Actually mine is a pretty redundant, so I'll just echo I think what Gille's question was, which was I wanted to ask more about the research design and specifically what the treatment actually is. I was also thinking whether the treatment is about a change in deliberation rules or about who asked. So a research team with the election commission, everyone in the room knows this. And if it's the latter, you could think, oh, maybe you could have that same setup of who asks, asking something way more direct to structure it even more towards reducing a gender gap. And so I... But I think that was asked, but interested to hear if you have anything more to say on that.

Naveen Bharathi:

Yeah. One more question just to add to this by [Somnia 00:59:00]. So was this discussion made compulsory by the election commission or was it like voluntary by the gram panchayats to participate?

Simon Chauchard:

Voluntary.

Naveen Bharathi:

Can you answer Rithika's questions?

Simon Chauchard:

Okay. So I didn't actually, but it's okay. So there are lots of question Rithika, I'm not going to go through all of it, but on sort of how we code this. Yes, we do rely on our team to recode these things, right? So we have empirically one of the things we do is so we have a team of enumerator when the meeting happens. One of them asks the question and leads the interview, and the other one is really coder present there, right? So now some of these things are just very subjective, right? So who do you think did that? Who's the most made the final decision is completely subjective kind of coding? Who spoke first is not, right? Percentage of time that they spoke is not. We also have recordings of these things oh, and one more important thing this is by the way a gender balanced team, right?
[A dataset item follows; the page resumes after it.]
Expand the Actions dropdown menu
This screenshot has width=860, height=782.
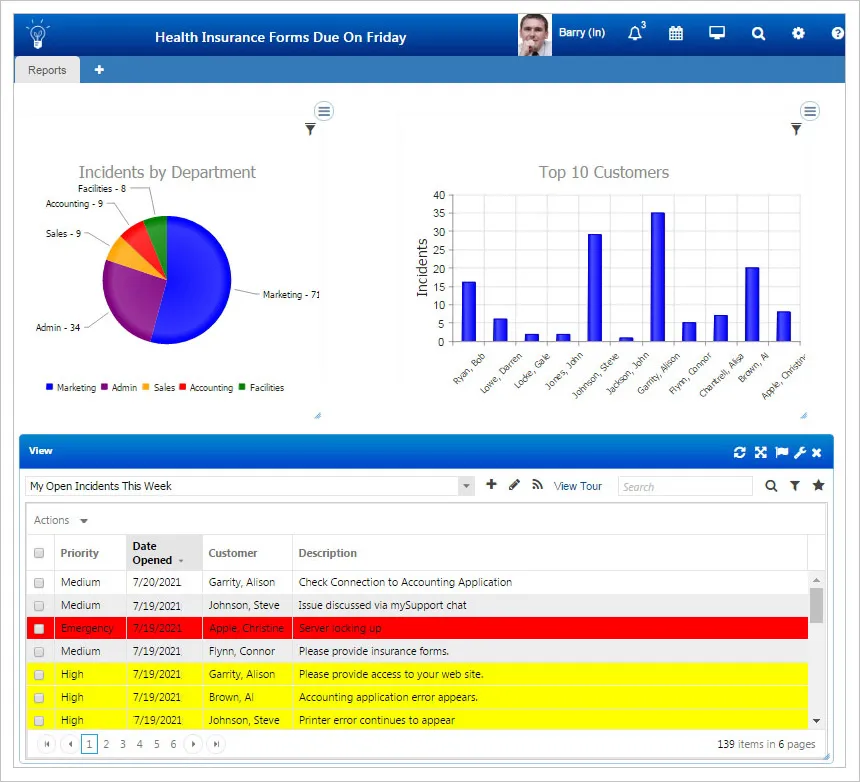(x=60, y=520)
There's another potential variation we're going to be looking at about the gender of the person leading the meeting, which is not, I haven't talked about yet, but is another part of this, right? So one more precision, I forget who asked that, but so the election commission is not in the room, right? This is to be clear, right? That would be a bit intimidating. And there indeed really wouldn't trust any of this, right? No, we simply have a letter of support from the State Election Commission saying, "These are what people consider participating." And so when we ask people to participate, we really get a very, very high participation rate after quite a bit of insistence that people take part in the collective interview, but we don't necessarily feel that people are sort of over impressed or sort of feel that they have gun over their head during those meetings. Actually some of the numbers in there, I think show that social desirability in sort of really, really limited in some of the patterns we actually describe.
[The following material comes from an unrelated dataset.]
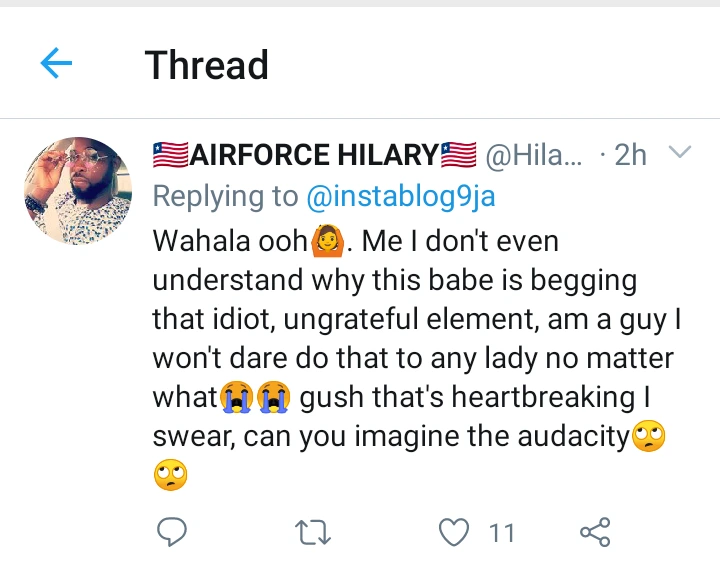The width and height of the screenshot is (720, 567).
Task: Tap the 2h timestamp
Action: [x=630, y=155]
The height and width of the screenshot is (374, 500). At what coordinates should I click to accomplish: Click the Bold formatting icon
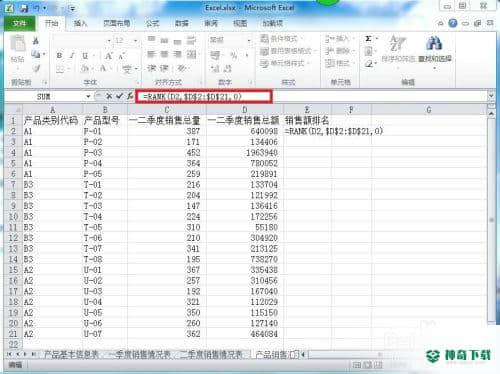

Rithika, I feel I'm forgetting stuff, but I should keep asking questions. So I'll get back to you separately if that's okay.

Rithika Kumar:

Sounds good.

Naveen Bharathi:

Here we have the last set of questions by Tanushree. Tanushree, do you want to go next? And after that, we have a lot of questions and I'll ask them to write directly to you. So Tanushree, do you want to go next?

Simon Chauchard:

Sounds good.

Naveen Bharathi:

Please be brief because we have already run out of time. So keep it as brief as possible.

Tanushree Goyal:

A lot of pressure, but thanks Simon for this really interesting presentation. This is definitely a great project. I don't want to get into the large sort of questions, Tariq and Rochana raised. I just want to echo them. And I think apart from that, I mean, just focusing on your experiments, even if you part these issues aside, I wonder the more I see your responses on the chat, the more I like there's so much going on in the experiment that you would like to know more about, because my worry is that sort of everything drives me to think that you are overestimating your effect. Lots of things like so the surveyors are doing some objective measure. They know where the rule is present and where the rule is absent. So what have you done to overcome that sort of like subconscious bias that can also exist?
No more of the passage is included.